Познание этого сокровенного гласа – не пустое времяпрепровождение, не приятный отдых усталого путника, но важнейший момент в духовной жизни лирического героя, поэтому он и замечает:
Я не просплю сказанье сосен,
Старинных сосен долгий шум. [Там же]

Этнопоэтическая константа шумящих сосен в стихотворениях Н. Рубцова, наделяясь особым, сакральным, значением, выполняет фатическую функцию: протяжный гул, зреющий в ночной темноте, напоминает историческое эхо, которое тревожит своей непознанной глубиной. В нем словно сосредоточился голос, точнее даже стон прошедших поколений: «Сосен темный ряд / Вдруг зашумит, / Застонет, занеможет» [5, 275].

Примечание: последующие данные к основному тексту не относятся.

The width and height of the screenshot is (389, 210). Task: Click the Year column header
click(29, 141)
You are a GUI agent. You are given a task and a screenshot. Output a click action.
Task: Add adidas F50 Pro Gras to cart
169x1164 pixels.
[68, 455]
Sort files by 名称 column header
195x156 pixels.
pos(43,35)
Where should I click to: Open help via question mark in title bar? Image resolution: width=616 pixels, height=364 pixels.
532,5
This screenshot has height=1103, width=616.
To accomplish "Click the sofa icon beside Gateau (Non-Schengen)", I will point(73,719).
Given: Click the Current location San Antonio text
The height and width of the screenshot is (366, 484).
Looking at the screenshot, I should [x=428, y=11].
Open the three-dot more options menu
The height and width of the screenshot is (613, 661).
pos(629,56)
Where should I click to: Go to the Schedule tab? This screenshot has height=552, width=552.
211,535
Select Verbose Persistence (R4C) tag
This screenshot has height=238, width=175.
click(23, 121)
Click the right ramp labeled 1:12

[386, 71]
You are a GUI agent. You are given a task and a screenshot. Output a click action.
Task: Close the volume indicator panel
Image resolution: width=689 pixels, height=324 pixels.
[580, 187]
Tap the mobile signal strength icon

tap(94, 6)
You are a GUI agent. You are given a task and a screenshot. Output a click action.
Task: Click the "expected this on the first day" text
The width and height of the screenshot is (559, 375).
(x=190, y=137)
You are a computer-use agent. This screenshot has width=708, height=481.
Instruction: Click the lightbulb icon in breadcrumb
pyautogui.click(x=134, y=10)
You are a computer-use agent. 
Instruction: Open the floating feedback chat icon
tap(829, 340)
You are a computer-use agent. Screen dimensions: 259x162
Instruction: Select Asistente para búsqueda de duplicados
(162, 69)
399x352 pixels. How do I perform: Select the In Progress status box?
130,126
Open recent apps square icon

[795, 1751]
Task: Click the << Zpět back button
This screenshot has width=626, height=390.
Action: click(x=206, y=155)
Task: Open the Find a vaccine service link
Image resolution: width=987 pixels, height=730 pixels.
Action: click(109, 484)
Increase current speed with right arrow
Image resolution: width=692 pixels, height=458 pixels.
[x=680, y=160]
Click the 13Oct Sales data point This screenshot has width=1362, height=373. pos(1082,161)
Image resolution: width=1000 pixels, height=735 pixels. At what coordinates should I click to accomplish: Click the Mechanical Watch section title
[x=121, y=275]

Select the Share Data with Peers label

Сочетание черного и желтого цвета также создает тревожное ощущение инобытия: так, в видимых предметных реалиях – старом особняке, гостинице в старинном уютном селе – проступают мистические свойства кладбищенского мира.
Повторяемость этого художественного образа в фольклорных и литературных произведениях позволяет нам говорить о шумящей сосне как этнопоэтической константе, выполняющей образотворческую функцию.
Сосна считается одним из распространенных символов не только в русской, но и во всей мировой народной культуре. Однако значения этого символа у разных народов могут несколько разниться. Например, если в китайской поэзии сосна олицетворяет постоянство, супружеское счастье, жизненную силу и долголетие, то в русской – постоянство, грусть и одиночество. (Вспомним знаменитое стихотворение Лермонтова «На севере диком»). Джао Дайфэн отмечает, что в русской поэзии, в отличие от китайской, сосна символизирует не только «стойкость в трудных обстоятельствах», но еще и печаль, страдание [3, 512].

Это очень важное наблюдение, позволяющее раскрыть аксеологическую особенность широко распространенного образа в преломлении национальной культуры.

Этнопоэтическая константа шумящей сосны является проводником между настоящим временем и прошлым, которое, однако, раскрывается поэтами по-разному. В стихотворениях Рубцова «В старом парке» и «Сосен шум» личный план замещается историческим: шумящая сосна, прежде всего, транслирует «глас веков», передает историческую глубину современности. Тем самым поэтика стихотворений Рубцова сближается с художественными особенностями исторических песен. Историческая песня «воспроизводила главное – историческое время, что стало ее основным эстетическим фактором», именно в песнях «отображалось историческое сознание». [4, 250]. При этом конкретные события и реальные герои русской истории, которые действуют в исторических песнях, в этих стихотворениях Рубцова пока никак не проявлены. На тематическом уровне в стихотворениях прослеживается связь с народными лирическими песнями.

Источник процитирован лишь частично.